It’s been a few days since Felix “PewDiePie” Kjellberg turned himself into a pariah within the streaming community after he was shouted the n-word during a livestream. He has since offered an apology and many sites have reported as such, including ours.
Even with that apology, however, there are many out there who feel the apology is insincere or downright lacking — and for good reason. One person who has such a belief is Polygon’s Owen S. Good, who recently published an opinion piece titled, “There is no ‘heat of the moment’ in video games.” In said piece, Good opined that PewDiePie used being in the “heat of the moment” as an excuse for his behavior despite claiming beforehand that there wasn’t any and states afterwards, before stating that his apology is insincere because there is no ‘heat of the moment’ in video games.
The piece is great overall and touches upon important facets of the incident and the resulting fallout, such as the fact that context is irrelevant, there is no excuse for him using the n-word and how many who defend PewDiePie foolishly try to argue that “they’re entitled to their worst behavior.”
I didn’t find myself disagreeing with any of his points as I read it through, but the notion of there not being a “heat of the moment” kept nagging me, so much so that I felt obligated to write this.
Here’s the bottom line as far as I’m concerned: there is absolutely a “heat of the moment” in video games, but the issue is that of all the things that PewDiePie could have said on stream in front of millions, he chose to say the n-word.
Before I continue, I need to say definitively that I’m not defending PewDiePie. I’m not personally offended by the word — despite me being black — but there’s no escaping the fact that what he did was wrong in essentially every way imaginable and potentially showed his true colors as a human being.

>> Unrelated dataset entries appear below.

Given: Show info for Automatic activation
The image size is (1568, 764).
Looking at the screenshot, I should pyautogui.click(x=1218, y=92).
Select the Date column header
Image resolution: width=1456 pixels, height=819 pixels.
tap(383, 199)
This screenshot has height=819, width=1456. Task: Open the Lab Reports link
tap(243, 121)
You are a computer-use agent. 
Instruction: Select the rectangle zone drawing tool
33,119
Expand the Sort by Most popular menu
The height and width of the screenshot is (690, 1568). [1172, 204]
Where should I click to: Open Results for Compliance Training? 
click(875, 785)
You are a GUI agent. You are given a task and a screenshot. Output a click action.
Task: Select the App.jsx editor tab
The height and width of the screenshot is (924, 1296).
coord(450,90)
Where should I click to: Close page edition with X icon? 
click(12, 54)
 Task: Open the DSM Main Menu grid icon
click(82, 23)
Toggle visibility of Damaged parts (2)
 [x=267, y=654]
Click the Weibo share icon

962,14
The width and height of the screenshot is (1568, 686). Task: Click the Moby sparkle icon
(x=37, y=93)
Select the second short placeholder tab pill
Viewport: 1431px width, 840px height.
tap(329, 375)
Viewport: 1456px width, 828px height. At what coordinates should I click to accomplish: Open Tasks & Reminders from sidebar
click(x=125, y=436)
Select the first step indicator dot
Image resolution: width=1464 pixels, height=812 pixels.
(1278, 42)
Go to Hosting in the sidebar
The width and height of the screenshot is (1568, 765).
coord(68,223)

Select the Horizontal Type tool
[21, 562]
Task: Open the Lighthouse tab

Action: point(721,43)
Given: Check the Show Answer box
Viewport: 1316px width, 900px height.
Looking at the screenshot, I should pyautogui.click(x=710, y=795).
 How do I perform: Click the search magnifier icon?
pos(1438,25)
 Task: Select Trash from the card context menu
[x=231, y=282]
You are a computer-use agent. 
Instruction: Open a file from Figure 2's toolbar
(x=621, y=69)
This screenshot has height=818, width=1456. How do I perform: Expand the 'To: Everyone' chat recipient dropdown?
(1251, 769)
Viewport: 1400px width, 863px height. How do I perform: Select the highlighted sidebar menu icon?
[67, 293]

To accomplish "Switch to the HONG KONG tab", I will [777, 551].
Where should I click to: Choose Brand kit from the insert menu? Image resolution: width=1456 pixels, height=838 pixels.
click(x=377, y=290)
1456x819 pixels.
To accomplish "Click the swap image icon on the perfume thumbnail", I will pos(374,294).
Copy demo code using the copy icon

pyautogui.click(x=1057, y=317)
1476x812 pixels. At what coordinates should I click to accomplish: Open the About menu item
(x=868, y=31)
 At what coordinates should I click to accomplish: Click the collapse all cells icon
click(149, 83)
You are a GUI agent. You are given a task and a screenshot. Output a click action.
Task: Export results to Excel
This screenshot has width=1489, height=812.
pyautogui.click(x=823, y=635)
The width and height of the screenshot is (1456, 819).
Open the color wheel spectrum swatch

With that out of the way, allow me to continue. As stated before, there is absolutely a “heat of the moment” in video games. These are the times when we do things that are sometimes unlike ourselves, often due to the presence of a strong emotion. For example, surely you could attribute assaulting someone after they crash into your car or even murdering someone after finding out they’re having a relationship with your significant other (an extreme example, I admit) as a result that came in the “heat of the moment.”
But why are video games exempt? Yes, video games are meant to be played for our enjoyment, but it would be simply fallacious to believe that playing them can’t give rise to various negative emotions and the actions that come soon after depending on the situation.
As someone who mostly dabbles in single player games (primarily JRPGs), I’m usually immune to this behavior. Not just because of my skill level, but because the medium typically doesn’t allow for it. However, I do also play multiplayer games and that is a completely different ball game. When I get frustrated or annoyed due to the actions of other players, I’ll curse a bit and become visibly upset.
Of course, people react in different ways to similar situations. For example, while I may occasionally curse in rapid succession, others may get violent. One notable instance of this was during a Street Fighter IV tournament at Next Level Battle Circuit in 2014 when Sanford Kelly famously threw his stick on the ground (breaking it as a result) following a loss to Rico Suave. Throwing a controller definitely qualifies as a “heat of the moment” response and its one thing that many have done more often than they would care to admit. Surely, no one in their right mind would willingly break a $40 piece of equipment, much less a $100+ one.
The bottom line is that there definitely is a”heat of the moment” in video games and people can do seemingly uncharacteristic actions as a result. Of course, it being a “heat of the moment” response isn’t an excuse nor does it protect you from shame, guilt or punishment — I got chewed out by my parents when they caught be cursing like a sailor in the past, and Sanford Kelly became an object of ridicule for the following weeks and had to buy a replacement stick. Perhaps you could make mention of someone’s maturity level for reacting in these ways, but that’s another discussion for another time.
The issue with PewDiePie, however, is that in the “heat of the moment,” a time which his defenders claim people are entitled to their worst behavior, his first instinct was to say the n-word. His words had to come from somewhere and its not like he had just the word for the first time a day before and thought it would be cool to say it on stream in front of millions. Words that you say in an outburst are usually ones that you’re familiar with and the fact that he said it on a stream (as an insult no less) speaks volumes.
Now, I’m not saying that PewDiePie is a racist (though his past comments could give some pause for thought), but one really has to wonder what is going on under the hood. Remember, PewDiePie is his public persona, the one whose rise to the upper echelons of the YouTube world is marked by screaming like a lunatic while playing Call of Duty. Conversely, a significantly fewer amount of us are familiar with Felix Arvid Ulf Kjellberg, as an individual. Is the n-word a term that he uses often in his private life? Does he truly understand the weight the term carries? Why of all the words at his disposal did he use that one?
We’ll probably never know, but it doesn’t really matter. The fact is that compared to me who screams assclown or someone who breaks their controller, PewDiePie’s go-to word was ****** and regardless of him being in “the heat of the moment,” doing so in this manner is absolutely indefensible.